頑張って金を貯めて旅行をしたり、趣味を充実させたいと思っていた。家族とも色々な思い出を作って、自分なりの形で少しずつでも恩返ししていくつもりだった。
何もできず、何者にもなれず、家族や友人とこのまま強制的に引き離されるなんて到底受け入れられない…。受け入れられる訳がない…。
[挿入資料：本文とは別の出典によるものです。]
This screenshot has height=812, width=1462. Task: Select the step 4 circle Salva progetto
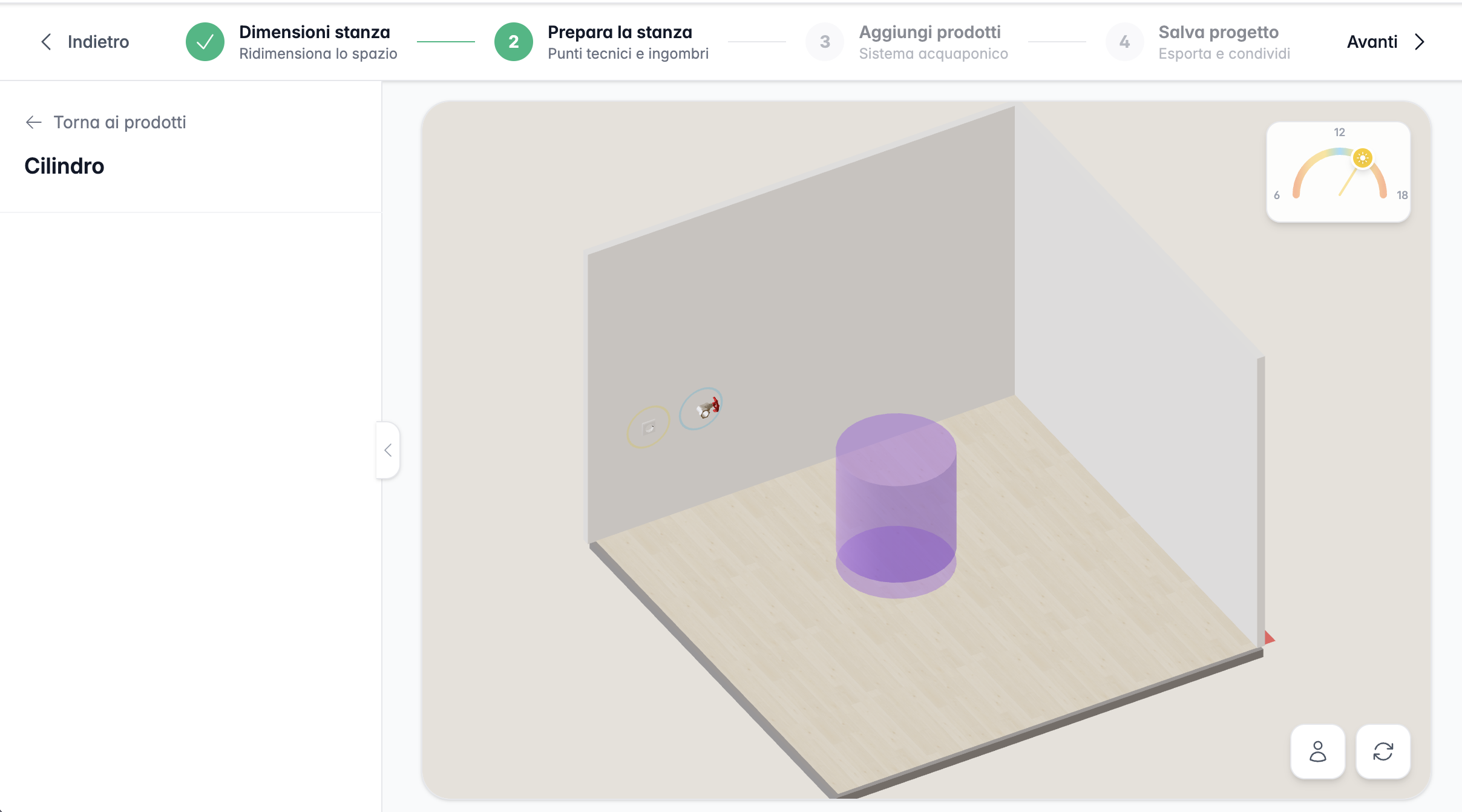tap(1124, 41)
…だめだ。これ以上、現実をまともに受け止めると精神が壊れてしまう。
一端、家に帰って気持ちを整理しよう…。
僕は目を閉じて、自分の部屋に瞬間移動を試みた。
畿内に響いていた音が消えたことを察知し、僕はゆっくり目を開けた。
そして愕然とした。
僕の眼前には、僕の予想に反した光景が広がっていた。そこは、僕の家とは明らかに異なる場所だった。どこかのオフィスの一室…応接室だろうか?広い間取りの部屋にテーブルとソファーが置かれている。
カーテンが開かれた窓の外を見ると大都会の景色が一望できた。どうやら、高層マンションの一室らしい。平常心を逸し過ぎて間違った場所を指定してしまったのだろうか?
僕は自分の単純ミスだと思い、再度、自分の部屋への瞬間移動を試みようとした。
その時だった。
突然、ガチャリと部屋のドアが開き、一人の男性が二人分のコーヒーカップとお菓子を乗せたトレーを持って部屋に入ってきた。
「水無月律さん、初めまして。どうぞ、そちらにおかけください」
見知らぬ男性から唐突に呼ばれた自分の名前に一瞬理解が追いつかなかった。
この部屋には彼と僕しかいない。
つまり、彼は明らかに僕に対して語りかけている。
「僕の姿が見えるのですか…?!」
彼は無言の笑顔で頷いた。
どういうことだろう?彼には僕が見えている。僕の名前を知っている。そればかりか、彼は僕がここに来ることを予め知っていたかのような応対を見せている。そのようなことが可能な存在はこの世界で余りにも限られている。
間違いない。彼は人間じゃない。僕はそう確信した。
いや。確信させられた、と表現した方が正しいかもしれない。
早朝、僕が朝霧の家で架空のシステム管理者に対して語りかけた内容が伝わっていたということだろうか?僕は管理者サイドに招かれたのか?詳細はわからないが、少なくとも目の前の彼は僕の疑問に答えられるだけの情報を持っているはずだ。
僕は畏怖と緊張を必死で抑えながら、彼に促されるままソファーに腰を下ろした。